2. EXPLANATORY NOTES,
EXPLANATORY NOTES - DAN LEON
EDUCATION. Like every child in his kibbutz, Yaron graduated from the infants' house, the children's houses and primary school to the Mosad, an inter-kibbutz highschool catering for Ein Dor and the neighboring kibbutz, Gazit. At each stage, the peer-group which grows up together conducts its activities in an atmosphere fitting the level of development, for example the annual plays performed and produced by the children themselves in primary school, in which Yaron appeared year by year.
Many youngsters live and learn in the Mosad, conducting in addition to their studies a broad program of independent social, cultural, sporting and youth movement activities, as well as working for a number of hours per day. Yaron was a youth leader and spent much time on the basketball court.
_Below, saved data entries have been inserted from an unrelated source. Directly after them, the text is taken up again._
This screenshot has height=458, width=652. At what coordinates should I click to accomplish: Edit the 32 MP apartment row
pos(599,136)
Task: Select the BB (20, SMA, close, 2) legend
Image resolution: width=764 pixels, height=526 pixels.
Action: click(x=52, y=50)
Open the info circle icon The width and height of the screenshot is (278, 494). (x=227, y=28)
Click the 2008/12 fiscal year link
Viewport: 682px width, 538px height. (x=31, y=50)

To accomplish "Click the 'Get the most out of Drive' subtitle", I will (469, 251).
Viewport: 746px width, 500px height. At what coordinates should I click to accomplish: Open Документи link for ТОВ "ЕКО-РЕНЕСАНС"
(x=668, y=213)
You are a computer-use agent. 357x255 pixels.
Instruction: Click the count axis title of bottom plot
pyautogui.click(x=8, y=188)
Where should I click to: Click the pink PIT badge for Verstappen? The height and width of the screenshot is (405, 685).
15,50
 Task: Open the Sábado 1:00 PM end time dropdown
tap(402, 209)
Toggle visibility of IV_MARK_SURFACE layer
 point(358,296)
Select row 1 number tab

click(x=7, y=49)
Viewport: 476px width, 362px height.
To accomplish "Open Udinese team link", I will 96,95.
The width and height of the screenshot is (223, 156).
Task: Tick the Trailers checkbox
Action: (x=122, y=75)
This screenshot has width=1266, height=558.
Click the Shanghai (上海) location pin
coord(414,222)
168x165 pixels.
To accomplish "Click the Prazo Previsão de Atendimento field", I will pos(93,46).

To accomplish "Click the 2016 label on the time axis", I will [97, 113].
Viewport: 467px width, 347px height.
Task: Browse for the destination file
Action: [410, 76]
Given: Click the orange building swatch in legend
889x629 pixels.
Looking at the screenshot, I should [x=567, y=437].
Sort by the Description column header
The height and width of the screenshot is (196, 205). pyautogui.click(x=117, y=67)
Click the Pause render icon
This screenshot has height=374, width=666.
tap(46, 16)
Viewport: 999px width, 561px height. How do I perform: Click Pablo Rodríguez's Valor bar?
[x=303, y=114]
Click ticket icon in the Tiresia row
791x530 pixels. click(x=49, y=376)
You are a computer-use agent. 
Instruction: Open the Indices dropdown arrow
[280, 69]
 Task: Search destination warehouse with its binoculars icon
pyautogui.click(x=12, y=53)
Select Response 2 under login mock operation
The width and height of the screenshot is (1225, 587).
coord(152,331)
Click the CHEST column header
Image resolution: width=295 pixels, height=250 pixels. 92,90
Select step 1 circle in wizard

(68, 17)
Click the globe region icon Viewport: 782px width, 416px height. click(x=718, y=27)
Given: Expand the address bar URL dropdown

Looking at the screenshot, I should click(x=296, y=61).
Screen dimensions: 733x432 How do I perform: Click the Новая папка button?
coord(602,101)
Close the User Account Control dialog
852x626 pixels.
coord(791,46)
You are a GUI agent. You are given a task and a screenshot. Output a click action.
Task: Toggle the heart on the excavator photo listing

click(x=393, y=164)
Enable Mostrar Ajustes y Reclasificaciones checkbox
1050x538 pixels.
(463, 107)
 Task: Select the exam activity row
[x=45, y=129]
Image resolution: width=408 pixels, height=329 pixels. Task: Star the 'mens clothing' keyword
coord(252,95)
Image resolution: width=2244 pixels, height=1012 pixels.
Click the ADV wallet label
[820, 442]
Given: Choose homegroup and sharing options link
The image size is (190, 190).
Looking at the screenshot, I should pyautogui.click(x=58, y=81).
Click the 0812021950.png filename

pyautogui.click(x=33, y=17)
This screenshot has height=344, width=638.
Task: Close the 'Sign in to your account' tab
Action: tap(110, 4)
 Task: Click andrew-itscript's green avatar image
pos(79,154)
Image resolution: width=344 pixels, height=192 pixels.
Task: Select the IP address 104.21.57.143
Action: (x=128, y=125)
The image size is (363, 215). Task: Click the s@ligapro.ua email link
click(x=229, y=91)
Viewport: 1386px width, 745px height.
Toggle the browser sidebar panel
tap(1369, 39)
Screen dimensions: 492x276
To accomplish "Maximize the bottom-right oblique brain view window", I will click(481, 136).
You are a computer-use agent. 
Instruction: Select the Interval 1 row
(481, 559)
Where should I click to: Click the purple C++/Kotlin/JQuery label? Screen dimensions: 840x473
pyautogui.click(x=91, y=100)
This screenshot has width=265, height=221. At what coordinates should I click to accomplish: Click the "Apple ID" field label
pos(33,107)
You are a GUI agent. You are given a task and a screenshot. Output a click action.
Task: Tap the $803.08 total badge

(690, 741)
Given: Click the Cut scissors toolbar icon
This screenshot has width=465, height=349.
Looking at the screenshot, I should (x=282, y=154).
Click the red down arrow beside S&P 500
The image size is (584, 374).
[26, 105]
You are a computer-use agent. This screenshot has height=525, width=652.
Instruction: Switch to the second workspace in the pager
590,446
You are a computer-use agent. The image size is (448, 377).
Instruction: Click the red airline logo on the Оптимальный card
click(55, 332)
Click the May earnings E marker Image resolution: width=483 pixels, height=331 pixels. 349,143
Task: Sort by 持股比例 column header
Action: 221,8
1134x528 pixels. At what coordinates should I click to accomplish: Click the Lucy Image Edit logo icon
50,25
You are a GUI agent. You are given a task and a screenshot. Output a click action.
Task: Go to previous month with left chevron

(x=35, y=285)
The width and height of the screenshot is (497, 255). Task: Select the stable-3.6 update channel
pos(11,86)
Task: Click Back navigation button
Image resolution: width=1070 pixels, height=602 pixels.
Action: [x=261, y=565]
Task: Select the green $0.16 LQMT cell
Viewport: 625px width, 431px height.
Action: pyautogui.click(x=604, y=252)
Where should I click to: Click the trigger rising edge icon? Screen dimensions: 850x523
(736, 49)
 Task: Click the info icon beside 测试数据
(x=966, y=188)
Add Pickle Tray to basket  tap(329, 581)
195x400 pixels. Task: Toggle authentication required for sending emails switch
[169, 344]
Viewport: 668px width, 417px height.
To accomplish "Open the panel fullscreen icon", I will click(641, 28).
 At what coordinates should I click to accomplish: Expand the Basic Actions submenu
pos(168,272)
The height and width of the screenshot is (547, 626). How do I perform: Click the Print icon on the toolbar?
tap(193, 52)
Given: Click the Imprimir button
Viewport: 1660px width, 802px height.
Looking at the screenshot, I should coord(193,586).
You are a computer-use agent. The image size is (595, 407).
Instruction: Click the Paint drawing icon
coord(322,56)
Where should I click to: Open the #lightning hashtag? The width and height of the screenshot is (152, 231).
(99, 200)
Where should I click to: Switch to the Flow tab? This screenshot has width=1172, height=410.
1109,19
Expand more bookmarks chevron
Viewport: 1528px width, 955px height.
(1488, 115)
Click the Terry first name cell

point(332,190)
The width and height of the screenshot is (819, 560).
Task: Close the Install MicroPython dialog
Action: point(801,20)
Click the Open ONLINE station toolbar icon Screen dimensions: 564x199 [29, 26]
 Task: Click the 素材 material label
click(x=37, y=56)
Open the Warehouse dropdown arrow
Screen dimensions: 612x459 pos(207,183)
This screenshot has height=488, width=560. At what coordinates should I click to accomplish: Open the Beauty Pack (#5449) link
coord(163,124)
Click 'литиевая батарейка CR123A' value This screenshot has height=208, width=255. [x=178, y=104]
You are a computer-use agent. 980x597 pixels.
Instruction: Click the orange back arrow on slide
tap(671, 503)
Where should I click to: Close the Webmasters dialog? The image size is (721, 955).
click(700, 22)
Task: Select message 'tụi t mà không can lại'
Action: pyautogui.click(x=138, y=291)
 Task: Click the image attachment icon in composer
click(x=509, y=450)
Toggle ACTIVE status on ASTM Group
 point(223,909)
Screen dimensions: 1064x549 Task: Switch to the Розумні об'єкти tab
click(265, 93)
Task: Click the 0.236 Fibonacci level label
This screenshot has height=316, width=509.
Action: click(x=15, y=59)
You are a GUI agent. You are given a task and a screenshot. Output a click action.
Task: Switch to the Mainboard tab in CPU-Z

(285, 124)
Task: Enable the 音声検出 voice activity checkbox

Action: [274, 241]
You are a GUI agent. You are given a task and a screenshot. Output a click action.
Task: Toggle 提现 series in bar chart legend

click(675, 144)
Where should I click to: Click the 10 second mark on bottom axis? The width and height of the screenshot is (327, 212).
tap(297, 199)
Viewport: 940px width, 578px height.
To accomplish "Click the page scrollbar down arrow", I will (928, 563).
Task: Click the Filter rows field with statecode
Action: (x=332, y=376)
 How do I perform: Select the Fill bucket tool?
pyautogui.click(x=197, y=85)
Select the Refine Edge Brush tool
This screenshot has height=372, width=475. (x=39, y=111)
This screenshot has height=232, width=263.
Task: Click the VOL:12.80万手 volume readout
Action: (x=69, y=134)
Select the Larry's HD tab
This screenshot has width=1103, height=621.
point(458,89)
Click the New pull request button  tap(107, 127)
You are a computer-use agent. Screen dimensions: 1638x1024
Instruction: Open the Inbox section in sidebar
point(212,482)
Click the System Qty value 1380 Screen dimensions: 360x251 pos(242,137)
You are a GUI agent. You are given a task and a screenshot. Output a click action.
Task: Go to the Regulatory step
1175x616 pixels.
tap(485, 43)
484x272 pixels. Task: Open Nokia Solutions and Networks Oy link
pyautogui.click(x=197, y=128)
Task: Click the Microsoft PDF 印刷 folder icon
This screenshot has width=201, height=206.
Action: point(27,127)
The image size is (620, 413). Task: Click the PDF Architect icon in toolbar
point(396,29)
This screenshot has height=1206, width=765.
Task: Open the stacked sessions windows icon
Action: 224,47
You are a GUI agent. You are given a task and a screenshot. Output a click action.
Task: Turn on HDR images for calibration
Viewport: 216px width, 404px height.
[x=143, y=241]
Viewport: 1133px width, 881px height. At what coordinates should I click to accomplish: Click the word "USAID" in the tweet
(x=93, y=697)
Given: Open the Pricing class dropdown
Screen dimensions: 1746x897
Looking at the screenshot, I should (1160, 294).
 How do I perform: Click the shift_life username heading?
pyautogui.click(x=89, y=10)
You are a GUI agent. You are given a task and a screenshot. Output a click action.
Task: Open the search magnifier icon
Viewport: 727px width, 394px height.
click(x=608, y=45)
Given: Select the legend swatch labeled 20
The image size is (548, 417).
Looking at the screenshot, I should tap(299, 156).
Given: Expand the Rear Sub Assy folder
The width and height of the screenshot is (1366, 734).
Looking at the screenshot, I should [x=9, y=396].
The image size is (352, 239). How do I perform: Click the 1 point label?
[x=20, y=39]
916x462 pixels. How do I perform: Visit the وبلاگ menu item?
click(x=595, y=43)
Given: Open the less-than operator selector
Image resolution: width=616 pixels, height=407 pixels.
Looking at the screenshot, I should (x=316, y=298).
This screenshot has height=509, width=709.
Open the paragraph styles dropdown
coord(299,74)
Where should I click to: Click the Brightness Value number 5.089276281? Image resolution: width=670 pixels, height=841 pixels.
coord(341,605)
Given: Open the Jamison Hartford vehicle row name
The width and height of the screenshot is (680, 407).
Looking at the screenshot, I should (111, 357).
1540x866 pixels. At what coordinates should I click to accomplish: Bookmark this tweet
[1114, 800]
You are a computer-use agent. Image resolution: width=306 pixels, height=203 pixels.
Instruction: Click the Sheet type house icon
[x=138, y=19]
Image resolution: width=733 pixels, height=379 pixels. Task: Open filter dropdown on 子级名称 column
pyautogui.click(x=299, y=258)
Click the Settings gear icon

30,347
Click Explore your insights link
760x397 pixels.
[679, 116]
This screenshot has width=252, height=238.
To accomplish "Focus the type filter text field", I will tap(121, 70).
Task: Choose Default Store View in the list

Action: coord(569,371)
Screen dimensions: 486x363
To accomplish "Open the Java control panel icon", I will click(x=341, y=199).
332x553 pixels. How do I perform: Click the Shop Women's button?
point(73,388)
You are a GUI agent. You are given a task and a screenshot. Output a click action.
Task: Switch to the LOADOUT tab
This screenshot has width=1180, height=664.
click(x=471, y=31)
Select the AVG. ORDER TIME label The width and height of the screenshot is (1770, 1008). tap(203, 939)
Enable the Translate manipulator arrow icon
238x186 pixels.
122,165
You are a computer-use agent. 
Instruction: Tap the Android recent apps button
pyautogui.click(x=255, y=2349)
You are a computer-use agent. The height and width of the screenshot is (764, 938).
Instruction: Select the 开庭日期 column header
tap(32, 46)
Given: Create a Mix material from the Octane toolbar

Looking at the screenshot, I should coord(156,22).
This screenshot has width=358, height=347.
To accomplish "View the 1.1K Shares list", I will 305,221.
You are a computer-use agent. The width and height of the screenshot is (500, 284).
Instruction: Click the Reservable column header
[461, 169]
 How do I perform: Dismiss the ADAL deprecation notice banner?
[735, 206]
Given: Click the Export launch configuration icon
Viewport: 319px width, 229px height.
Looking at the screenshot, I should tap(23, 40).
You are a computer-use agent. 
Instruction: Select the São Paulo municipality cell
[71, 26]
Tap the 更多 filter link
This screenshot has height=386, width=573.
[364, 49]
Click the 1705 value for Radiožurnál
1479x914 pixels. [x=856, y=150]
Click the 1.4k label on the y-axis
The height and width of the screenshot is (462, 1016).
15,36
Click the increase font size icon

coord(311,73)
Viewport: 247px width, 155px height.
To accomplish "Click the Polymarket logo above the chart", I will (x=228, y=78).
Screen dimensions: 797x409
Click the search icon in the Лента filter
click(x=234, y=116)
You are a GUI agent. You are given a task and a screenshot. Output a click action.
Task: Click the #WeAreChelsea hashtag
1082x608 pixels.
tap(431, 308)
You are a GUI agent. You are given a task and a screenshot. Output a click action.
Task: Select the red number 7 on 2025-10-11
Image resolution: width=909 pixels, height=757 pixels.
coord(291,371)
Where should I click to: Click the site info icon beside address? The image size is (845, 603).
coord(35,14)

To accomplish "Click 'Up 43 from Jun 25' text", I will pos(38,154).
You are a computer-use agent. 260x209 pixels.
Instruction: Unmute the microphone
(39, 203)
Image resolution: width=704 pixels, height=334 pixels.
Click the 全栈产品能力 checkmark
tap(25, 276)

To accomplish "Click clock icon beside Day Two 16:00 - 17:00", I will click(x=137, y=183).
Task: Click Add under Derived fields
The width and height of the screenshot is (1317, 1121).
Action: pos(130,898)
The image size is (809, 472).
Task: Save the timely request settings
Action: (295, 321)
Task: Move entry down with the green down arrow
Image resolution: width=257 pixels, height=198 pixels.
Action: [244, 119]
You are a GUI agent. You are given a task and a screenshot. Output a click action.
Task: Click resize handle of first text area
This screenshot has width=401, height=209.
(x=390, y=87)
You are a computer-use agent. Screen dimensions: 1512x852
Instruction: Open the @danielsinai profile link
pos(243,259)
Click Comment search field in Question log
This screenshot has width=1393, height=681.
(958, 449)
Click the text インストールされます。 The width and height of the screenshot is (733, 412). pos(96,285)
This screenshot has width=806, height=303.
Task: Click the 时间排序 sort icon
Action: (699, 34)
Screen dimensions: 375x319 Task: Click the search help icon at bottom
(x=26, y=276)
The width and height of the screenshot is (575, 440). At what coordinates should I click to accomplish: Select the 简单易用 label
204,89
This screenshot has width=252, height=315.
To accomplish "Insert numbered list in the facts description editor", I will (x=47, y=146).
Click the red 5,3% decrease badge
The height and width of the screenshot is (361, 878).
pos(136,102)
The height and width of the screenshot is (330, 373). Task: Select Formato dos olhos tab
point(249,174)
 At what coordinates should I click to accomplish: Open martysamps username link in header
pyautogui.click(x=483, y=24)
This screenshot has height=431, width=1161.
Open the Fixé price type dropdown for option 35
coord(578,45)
In the kibbutz educational system, many studies are based on the 'theme system' or 'project system' in which all aspects of a certain subject are studied.
THE KVUTSA (group) is the social framework within which kibbutz children and youth live from their early days and until finishing highschool. Smaller for younger children and larger later on, the kvutsa is an all-round unit for living together in every sense, and not only a class which learns together. The members of a Kvutsa of both sexes have the closest contact in every area of life - shared quarters, social activity, educational endeavor, cultural and creative activity, etc. The inter-personal relationships within the kvutsa are so close that observers see something of a sibling quality in them and members of one kvutsa very rarely marry each other when they grow up.
WORK: Work in the kibbutz, be it on the children's farm, in the highschool or in the kibbutz farm, factory or service branches is an integral part of the life of the younger generation. Starting with an hour a day, more hours are added as the children grow up, until in the period between finishing highschool and going into the army (about the age of 18), the young people work a full day each week. The ideals of labor and self-labor were pillars of the kibbutz outlook since the first communal settlement was founded in 1909. Yaron's work commitments included agriculture - melons, cotton, field crops, carpentry, and work in the children's houses. Visiting for a week in a young kibbutz to which he had become attached, he naturally worked there in the fields. Yaron's work led to his deep love of the land and appreciation of the cycle of nature.
THE ARMY. Kibbutz youth plays an important role in the Israel Defense Forces (IDF) and many become officers and pilots (proportionally far more than the 3.5% which the 100,000 people living in 250 kibbutzim constitute in the country's population).
Yaron was concerned to serve in a crack unit, to succeed in initial training (which is particularly tough in the IDF) and in subsequent posts, also considering doing an officer's course. The Lebanese war found him in a position of responsibility in the communications section of his unit. Though as a soldier he was highly responsible, Yaron was literally counting the days until the end of his army service. Growing up in a period of wars (the Six-Day war of 1967, the subsequent War of Attrition on the Suez Canal, the Yom Kippur war of 1973), he took for granted his responsibilities in the IDF though his writings from an early age express the forebodings associated in his mind with war.
THE PEOPLE IN YARON'S LIFE. All those with whom Yaron corresponded. Or who appear in his writings' should should have their portraits drawn briefly. (Possibly the more central personalities Like Yaniv and Yael should be written of in a Little more detail, but I say this without being certain). I an sure that some of the people should have photographs of them, if possible.